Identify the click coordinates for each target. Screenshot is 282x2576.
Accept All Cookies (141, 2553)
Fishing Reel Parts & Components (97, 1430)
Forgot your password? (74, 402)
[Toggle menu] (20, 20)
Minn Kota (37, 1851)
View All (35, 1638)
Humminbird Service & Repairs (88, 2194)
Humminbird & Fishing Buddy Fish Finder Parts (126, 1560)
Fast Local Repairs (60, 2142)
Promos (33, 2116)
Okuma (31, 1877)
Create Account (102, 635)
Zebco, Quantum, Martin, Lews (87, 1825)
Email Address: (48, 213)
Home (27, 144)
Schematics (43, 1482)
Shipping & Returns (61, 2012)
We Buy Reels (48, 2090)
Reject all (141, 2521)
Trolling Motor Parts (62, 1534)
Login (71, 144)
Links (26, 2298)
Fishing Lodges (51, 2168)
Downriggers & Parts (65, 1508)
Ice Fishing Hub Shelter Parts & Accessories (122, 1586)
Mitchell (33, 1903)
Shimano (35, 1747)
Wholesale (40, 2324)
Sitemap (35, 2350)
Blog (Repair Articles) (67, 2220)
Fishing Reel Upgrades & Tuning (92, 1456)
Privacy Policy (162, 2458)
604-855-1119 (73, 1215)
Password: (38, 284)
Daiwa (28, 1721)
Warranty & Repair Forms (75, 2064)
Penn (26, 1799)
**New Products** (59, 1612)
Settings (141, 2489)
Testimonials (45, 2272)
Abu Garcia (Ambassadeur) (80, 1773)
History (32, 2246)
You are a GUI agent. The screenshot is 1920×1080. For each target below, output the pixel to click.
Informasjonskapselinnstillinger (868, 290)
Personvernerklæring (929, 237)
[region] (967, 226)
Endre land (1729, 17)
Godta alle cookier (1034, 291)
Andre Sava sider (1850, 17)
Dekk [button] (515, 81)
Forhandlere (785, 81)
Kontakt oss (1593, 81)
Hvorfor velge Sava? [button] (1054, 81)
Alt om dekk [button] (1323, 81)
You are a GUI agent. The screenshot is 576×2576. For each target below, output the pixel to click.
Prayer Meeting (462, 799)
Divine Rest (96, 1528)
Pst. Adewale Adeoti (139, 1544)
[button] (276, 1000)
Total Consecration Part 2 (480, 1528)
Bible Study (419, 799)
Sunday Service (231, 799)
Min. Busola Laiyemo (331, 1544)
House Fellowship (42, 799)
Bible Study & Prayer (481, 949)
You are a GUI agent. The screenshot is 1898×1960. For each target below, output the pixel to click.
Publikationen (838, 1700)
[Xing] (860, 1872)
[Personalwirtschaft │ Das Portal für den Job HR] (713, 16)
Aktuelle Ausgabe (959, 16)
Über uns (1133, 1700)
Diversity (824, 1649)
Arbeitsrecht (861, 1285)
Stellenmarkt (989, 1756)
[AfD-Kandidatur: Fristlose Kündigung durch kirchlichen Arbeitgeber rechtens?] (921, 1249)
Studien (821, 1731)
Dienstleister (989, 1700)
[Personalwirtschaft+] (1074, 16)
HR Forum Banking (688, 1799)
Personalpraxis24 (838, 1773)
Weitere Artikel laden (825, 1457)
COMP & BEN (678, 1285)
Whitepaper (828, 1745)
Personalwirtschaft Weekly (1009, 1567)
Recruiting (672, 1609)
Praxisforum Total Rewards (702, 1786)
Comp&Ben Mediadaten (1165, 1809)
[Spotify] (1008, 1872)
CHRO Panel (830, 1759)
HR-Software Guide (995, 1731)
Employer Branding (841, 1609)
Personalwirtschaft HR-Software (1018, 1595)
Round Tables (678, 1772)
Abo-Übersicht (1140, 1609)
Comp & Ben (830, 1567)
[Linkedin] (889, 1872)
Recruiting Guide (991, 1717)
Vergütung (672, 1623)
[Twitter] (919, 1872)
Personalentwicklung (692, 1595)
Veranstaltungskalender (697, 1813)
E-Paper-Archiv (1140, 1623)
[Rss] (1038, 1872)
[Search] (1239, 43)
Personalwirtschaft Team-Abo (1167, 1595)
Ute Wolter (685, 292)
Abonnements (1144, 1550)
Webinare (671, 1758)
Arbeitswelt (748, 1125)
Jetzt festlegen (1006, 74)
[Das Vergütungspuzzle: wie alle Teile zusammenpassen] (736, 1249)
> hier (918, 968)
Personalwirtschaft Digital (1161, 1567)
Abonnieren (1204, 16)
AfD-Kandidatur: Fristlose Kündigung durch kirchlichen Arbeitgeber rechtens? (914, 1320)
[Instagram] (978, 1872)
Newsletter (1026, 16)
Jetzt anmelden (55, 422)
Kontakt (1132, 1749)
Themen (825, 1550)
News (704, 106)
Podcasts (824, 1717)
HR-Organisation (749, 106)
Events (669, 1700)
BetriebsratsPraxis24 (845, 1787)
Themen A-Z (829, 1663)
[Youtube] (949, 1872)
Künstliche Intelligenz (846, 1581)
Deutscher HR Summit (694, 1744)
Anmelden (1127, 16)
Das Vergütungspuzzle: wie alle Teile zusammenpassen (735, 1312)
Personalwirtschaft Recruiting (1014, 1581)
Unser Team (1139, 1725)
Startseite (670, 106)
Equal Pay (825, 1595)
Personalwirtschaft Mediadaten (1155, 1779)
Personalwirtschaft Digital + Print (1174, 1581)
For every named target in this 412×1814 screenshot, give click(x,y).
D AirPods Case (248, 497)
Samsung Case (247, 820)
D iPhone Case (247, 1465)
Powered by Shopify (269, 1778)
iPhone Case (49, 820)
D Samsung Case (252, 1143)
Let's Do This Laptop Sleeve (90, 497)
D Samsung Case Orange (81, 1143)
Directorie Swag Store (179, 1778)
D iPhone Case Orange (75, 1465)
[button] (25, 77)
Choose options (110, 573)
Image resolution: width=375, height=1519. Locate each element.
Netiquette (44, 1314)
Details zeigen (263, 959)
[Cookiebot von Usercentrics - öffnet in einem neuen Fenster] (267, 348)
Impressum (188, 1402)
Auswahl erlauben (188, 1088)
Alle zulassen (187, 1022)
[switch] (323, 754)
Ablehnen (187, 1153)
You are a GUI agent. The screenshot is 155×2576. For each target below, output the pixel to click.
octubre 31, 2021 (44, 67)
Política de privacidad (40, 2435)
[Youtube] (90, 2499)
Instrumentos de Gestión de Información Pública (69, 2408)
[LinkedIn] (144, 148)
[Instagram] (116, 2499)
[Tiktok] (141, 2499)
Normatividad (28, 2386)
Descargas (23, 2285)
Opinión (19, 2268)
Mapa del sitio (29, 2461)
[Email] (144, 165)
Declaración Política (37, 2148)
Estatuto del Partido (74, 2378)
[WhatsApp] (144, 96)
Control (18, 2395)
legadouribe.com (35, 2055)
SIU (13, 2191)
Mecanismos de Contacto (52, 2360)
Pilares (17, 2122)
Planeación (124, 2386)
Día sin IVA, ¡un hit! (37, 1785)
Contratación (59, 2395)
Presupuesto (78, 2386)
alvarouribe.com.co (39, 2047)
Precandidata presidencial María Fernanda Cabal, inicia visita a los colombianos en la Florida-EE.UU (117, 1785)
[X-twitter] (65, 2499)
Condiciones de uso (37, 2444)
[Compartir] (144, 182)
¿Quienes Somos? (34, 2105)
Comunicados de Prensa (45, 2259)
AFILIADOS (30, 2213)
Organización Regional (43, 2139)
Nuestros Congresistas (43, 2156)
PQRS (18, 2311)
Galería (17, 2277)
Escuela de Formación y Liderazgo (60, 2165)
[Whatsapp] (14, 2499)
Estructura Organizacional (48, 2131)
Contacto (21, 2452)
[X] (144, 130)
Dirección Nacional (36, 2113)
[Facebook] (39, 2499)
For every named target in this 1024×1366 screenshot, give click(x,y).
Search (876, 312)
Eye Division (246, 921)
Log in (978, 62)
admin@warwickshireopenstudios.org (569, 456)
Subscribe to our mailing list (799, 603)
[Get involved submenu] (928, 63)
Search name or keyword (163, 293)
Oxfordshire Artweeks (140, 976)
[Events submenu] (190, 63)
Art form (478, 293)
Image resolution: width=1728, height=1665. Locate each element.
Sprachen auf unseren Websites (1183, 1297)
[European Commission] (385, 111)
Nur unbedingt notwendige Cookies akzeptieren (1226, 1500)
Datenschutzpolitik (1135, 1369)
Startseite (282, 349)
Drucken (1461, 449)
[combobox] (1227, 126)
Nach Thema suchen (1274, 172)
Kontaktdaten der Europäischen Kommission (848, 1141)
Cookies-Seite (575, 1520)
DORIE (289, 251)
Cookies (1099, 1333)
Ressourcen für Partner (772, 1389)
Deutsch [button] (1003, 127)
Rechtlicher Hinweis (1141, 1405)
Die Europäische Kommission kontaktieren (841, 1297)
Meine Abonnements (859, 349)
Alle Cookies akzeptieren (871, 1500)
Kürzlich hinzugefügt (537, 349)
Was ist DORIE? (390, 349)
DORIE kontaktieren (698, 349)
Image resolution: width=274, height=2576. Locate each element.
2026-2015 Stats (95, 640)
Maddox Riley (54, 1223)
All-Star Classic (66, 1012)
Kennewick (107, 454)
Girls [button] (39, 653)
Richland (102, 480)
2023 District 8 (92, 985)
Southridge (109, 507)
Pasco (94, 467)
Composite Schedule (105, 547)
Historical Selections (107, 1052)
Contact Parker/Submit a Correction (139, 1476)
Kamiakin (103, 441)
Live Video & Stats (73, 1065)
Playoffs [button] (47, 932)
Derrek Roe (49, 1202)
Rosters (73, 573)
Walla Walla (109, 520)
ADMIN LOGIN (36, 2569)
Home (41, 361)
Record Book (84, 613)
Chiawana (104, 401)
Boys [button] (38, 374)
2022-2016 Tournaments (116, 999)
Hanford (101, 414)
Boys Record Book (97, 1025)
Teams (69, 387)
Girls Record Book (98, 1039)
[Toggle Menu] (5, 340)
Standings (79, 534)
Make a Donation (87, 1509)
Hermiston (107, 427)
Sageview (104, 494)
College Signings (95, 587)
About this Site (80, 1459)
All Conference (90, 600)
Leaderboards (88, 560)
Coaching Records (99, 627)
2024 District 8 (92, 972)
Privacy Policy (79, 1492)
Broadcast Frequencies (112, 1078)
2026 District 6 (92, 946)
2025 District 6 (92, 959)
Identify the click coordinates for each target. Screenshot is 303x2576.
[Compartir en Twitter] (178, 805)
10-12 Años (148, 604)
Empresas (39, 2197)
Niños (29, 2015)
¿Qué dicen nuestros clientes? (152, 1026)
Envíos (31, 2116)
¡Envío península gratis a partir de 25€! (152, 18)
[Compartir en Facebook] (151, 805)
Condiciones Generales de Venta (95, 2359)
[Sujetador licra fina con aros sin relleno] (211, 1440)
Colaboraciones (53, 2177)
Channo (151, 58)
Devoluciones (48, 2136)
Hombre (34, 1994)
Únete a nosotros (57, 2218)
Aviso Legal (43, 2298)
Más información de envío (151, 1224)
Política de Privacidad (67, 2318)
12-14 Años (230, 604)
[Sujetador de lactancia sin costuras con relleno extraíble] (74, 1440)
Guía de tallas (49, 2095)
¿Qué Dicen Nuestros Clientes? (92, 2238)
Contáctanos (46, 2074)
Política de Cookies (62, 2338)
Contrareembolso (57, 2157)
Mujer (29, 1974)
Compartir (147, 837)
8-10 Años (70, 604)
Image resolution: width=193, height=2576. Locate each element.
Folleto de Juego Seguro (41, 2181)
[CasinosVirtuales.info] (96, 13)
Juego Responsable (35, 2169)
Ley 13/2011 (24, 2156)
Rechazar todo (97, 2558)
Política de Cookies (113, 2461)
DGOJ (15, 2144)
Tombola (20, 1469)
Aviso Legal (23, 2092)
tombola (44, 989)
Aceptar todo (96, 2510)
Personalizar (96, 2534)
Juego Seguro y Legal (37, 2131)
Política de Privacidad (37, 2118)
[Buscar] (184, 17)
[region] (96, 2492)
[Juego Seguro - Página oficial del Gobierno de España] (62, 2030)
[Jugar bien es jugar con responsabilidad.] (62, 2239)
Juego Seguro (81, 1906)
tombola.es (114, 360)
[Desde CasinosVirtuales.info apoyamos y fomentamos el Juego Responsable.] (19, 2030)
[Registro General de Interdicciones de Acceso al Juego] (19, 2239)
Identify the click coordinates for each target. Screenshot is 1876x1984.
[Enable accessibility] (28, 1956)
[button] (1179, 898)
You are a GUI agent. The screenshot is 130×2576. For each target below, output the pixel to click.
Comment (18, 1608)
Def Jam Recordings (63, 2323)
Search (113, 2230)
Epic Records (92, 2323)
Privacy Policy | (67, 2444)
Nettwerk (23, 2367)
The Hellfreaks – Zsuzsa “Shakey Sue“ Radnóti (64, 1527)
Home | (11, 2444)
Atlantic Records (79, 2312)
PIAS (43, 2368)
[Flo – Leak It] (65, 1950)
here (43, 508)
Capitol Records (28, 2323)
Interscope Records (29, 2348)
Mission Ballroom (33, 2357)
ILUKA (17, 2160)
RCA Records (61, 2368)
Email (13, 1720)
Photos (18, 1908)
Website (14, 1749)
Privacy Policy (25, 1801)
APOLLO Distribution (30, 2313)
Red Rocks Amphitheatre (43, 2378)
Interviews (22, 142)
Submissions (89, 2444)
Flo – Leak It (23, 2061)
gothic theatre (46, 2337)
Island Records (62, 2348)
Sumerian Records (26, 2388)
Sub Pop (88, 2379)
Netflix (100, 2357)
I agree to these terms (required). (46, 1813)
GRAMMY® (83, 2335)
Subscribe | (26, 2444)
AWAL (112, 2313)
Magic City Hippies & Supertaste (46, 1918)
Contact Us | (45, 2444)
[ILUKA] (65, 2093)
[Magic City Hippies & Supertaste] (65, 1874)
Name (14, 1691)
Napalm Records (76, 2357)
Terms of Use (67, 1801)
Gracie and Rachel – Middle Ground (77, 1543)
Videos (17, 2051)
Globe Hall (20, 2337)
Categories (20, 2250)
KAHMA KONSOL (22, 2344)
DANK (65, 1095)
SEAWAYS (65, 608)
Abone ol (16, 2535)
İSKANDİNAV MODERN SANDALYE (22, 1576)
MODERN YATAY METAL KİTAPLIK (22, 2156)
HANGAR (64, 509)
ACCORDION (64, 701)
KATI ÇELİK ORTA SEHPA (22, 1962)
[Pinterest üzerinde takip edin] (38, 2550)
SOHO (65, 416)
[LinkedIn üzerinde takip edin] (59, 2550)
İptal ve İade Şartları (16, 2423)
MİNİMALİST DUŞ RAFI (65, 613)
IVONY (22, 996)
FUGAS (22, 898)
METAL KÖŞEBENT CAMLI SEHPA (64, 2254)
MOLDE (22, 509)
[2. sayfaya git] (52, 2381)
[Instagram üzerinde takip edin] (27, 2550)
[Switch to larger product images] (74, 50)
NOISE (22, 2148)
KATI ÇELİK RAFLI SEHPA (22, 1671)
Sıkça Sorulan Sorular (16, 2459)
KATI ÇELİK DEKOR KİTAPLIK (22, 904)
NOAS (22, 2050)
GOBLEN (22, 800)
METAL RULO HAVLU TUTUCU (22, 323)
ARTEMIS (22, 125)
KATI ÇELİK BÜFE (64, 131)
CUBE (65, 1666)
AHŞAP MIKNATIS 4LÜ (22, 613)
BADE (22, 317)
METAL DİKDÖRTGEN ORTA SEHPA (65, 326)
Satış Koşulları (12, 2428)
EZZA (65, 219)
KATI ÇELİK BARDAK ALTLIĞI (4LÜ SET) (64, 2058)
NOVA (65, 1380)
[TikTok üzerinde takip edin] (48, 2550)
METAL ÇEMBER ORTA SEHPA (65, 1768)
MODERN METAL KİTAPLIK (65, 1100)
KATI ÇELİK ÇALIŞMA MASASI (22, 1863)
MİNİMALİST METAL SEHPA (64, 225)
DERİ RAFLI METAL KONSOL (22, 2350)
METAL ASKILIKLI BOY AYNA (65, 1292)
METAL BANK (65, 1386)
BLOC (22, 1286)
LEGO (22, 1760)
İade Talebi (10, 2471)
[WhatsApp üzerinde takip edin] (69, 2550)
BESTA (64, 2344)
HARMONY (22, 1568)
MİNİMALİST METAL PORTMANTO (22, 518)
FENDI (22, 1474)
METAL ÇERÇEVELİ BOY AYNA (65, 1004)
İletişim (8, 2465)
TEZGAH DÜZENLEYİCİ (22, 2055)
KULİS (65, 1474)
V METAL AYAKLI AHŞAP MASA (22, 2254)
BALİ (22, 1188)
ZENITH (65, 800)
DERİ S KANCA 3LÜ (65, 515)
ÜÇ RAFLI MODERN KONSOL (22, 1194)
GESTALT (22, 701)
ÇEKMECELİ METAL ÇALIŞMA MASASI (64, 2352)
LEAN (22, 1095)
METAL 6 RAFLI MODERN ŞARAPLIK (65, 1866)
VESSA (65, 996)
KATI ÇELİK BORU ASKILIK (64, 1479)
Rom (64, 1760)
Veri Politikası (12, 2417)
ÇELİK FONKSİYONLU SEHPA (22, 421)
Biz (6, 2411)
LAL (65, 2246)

━━━━━━━━━━━━━━━━

▶ Exercise directions
From the records above, transcribe without alteration every line from the one with "METAL DİKDÖRTGEN ORTA SEHPA (65, 326)" to the one with "İade Talebi (10, 2471)", inclusive.

▶ Result for this exercise
METAL DİKDÖRTGEN ORTA SEHPA (65, 326)
Satış Koşulları (12, 2428)
EZZA (65, 219)
KATI ÇELİK BARDAK ALTLIĞI (4LÜ SET) (64, 2058)
NOVA (65, 1380)
[TikTok üzerinde takip edin] (48, 2550)
METAL ÇEMBER ORTA SEHPA (65, 1768)
MODERN METAL KİTAPLIK (65, 1100)
KATI ÇELİK ÇALIŞMA MASASI (22, 1863)
MİNİMALİST METAL SEHPA (64, 225)
DERİ RAFLI METAL KONSOL (22, 2350)
METAL ASKILIKLI BOY AYNA (65, 1292)
METAL BANK (65, 1386)
BLOC (22, 1286)
LEGO (22, 1760)
İade Talebi (10, 2471)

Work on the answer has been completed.